You can see it switching between logitech and microsoft mode until it settles
on microsoft mode. Invoking it without the -v switch disables all output
except for the `Detected ... mouse' line.

Currently, the following mice are reported:

	psaux		PS/2
	mousesystems	MouseSystems compatible
	microsoft	Old Microsoft protocol
	logitech	Some (old) logitech mice
	mouseman	MouseMan (microsoft with 3/4 packet extension)

Here's a framework that I think might work

 1.	Start the mouse detection program
 2.	Start X server, display dialog
 3.	User starts moving the mouse
 4.	Detection program tries to understand what the mouse
	tries to say (this is stage1). It should arrive at a
	decision within 1 sec.
 5a.	Detection program has decided on a driver. Enters stage2,
	where it writes the mouse packets it received into a fifo
	(but now, in a mouse-type independent packet format). This is
	basically what gpm -R does.

	Pointer starts to move on the screen.

 5b.	Detection Program wasn't able to detect mouse type. It doesn't
	do anything.
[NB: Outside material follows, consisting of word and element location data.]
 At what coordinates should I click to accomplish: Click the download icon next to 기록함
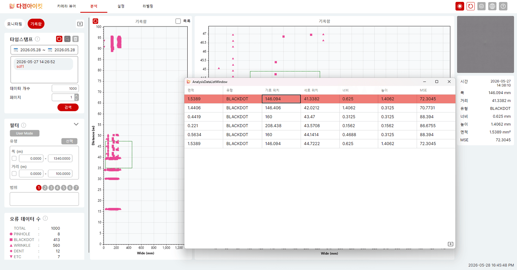pos(80,24)
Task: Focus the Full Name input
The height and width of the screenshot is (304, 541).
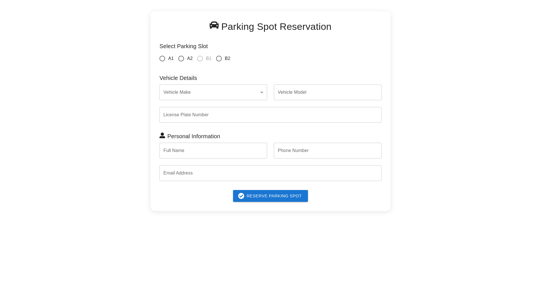Action: click(x=213, y=151)
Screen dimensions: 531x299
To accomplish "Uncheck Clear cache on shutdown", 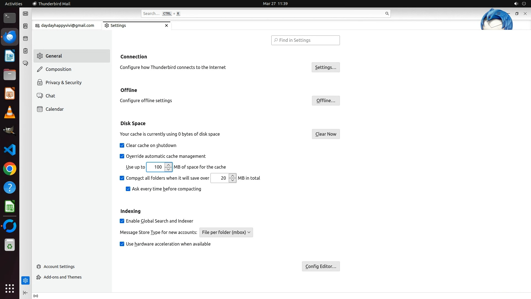I will point(122,145).
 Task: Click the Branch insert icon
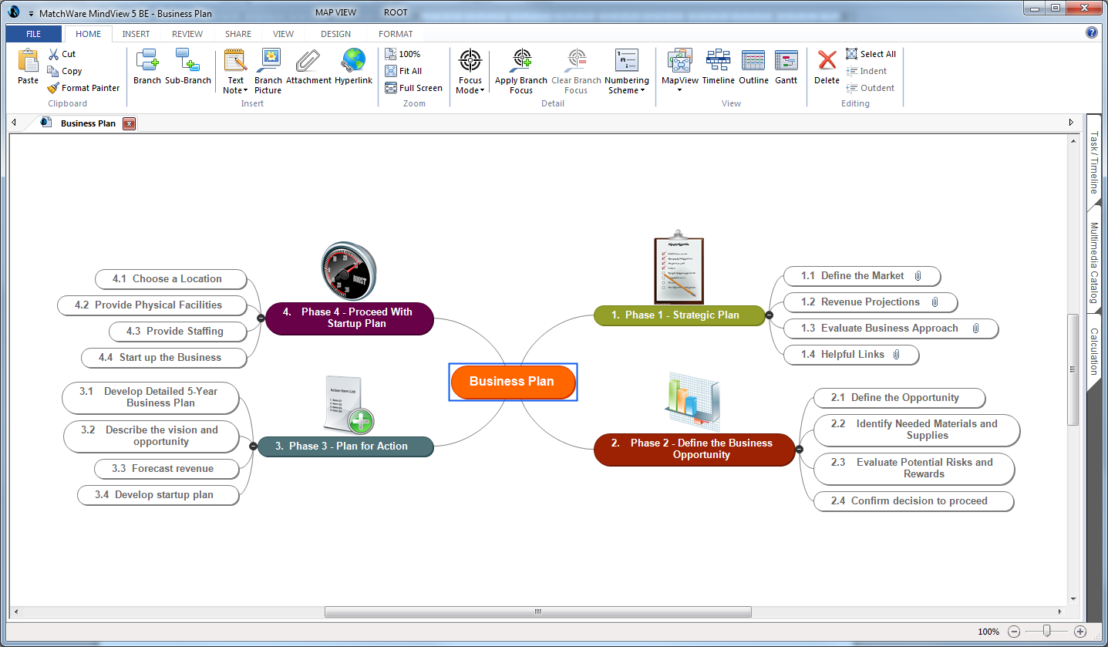pyautogui.click(x=146, y=62)
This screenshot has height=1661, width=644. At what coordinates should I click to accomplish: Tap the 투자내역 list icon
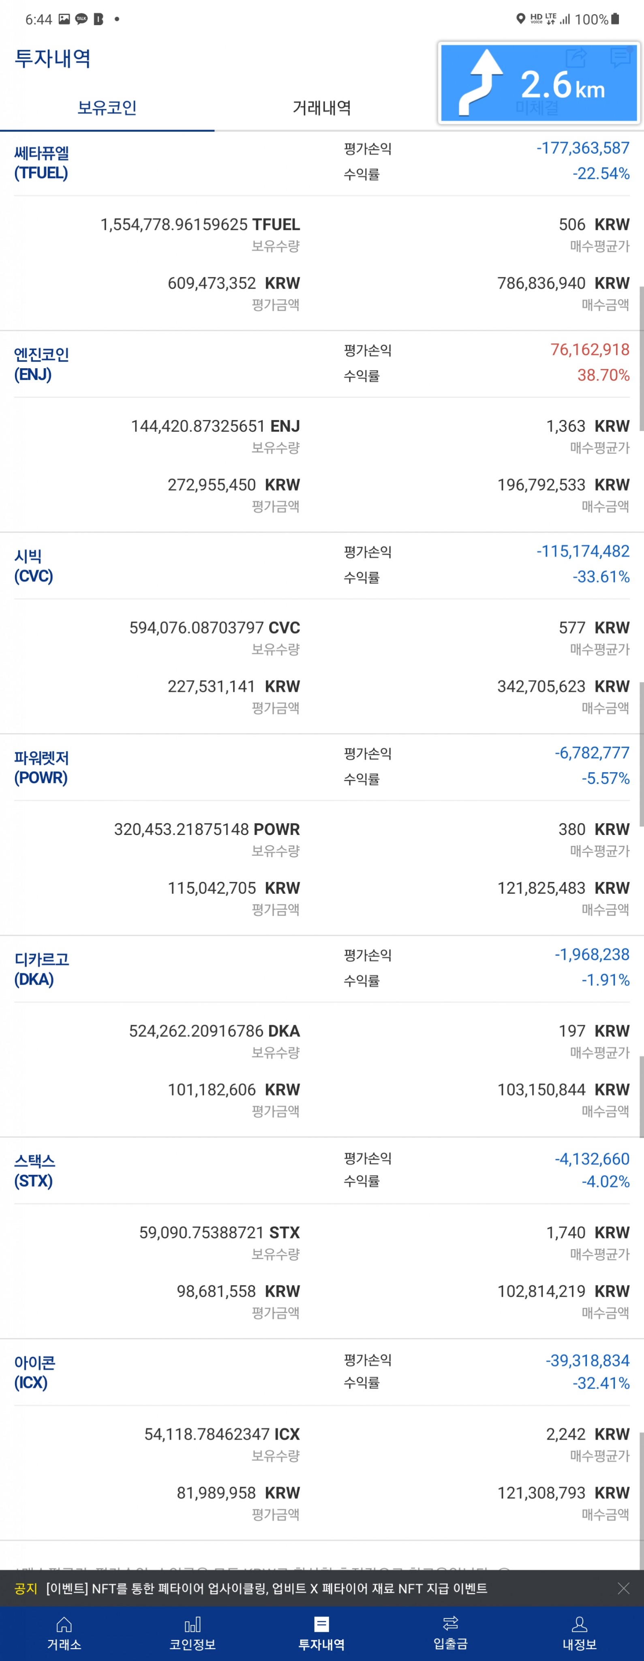coord(321,1623)
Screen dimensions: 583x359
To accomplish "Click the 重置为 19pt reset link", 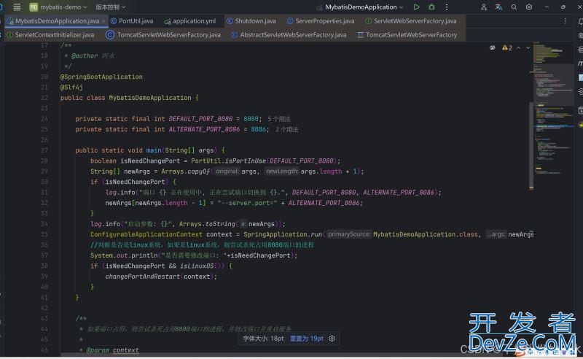I will point(306,339).
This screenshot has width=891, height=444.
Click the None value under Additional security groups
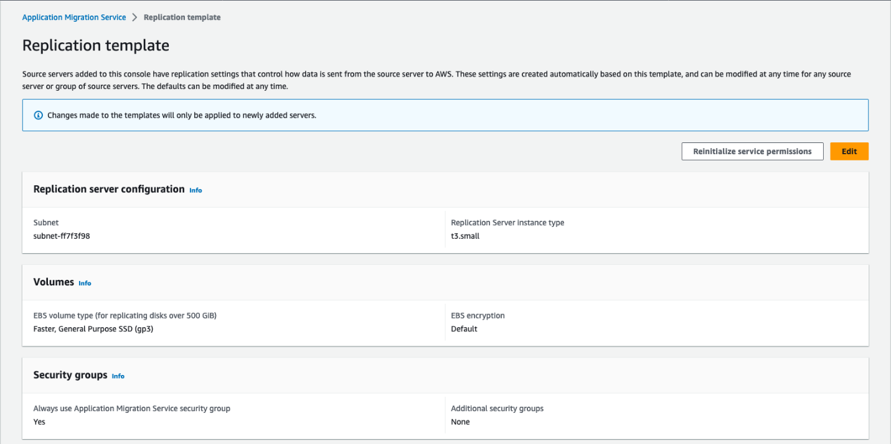(x=460, y=422)
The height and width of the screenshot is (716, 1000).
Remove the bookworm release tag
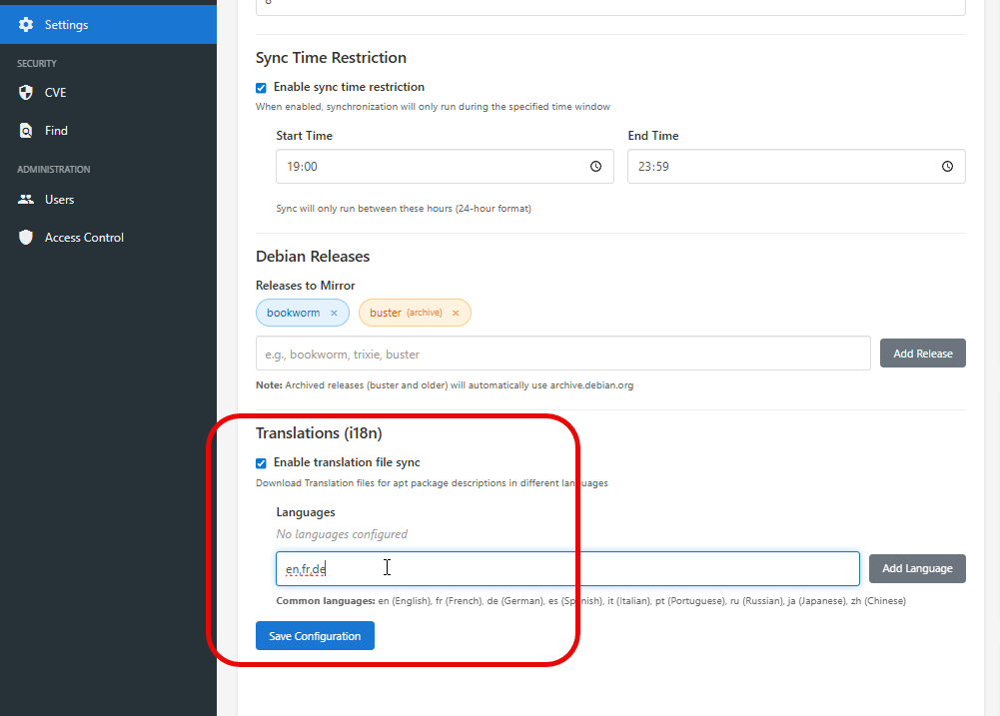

Pointer doesn't move, user has to select mouse
	manually.

NB: How does XF86Config set the mouse type? I assume there's an X
extension?  If so, in step 5, we can also tell the X server what mouse
to use (if we know what to use), and exit. This is a lot better than
the fifo approach.



Mode of Operation

What the program does is open all available devices for reading.
Whenever it gets a byte, it lets all drivers (currently psaux, microsoft,
logitech) have a look at it. If the driver can make sense of the
packet, fine. If any driver is able to successfully decode 20 mouse
packets in a row, it is considered _the_ driver.

Serial mice are a bit special, since they use different line settings
etc. So there's a serial 'meta' driver that sets the line characteristics
to those of each driver in turn.

Currently, I'm able to detect either ps2 or an M$-compatible mouse
fairly reliably. I haven't tested the logitech code. If you don't jiggle
the mouse too hard, detection is faster; otherwise, it will start with
a few false guesses before settling on the right one. Good packets are
those that can be decoded, have reasonable dx/dy values and no mouse
button pressed. (this might be improved by looking at the second
derivative, so to speak: changes in dx/dy values sent by the mouse
shouldn't be too large).

The question is whether this is really worth the trouble. Maybe we will
have as high a success rate if we use ps2 when able to open the device;
and ttyS0 with the M$ protocol otherwise.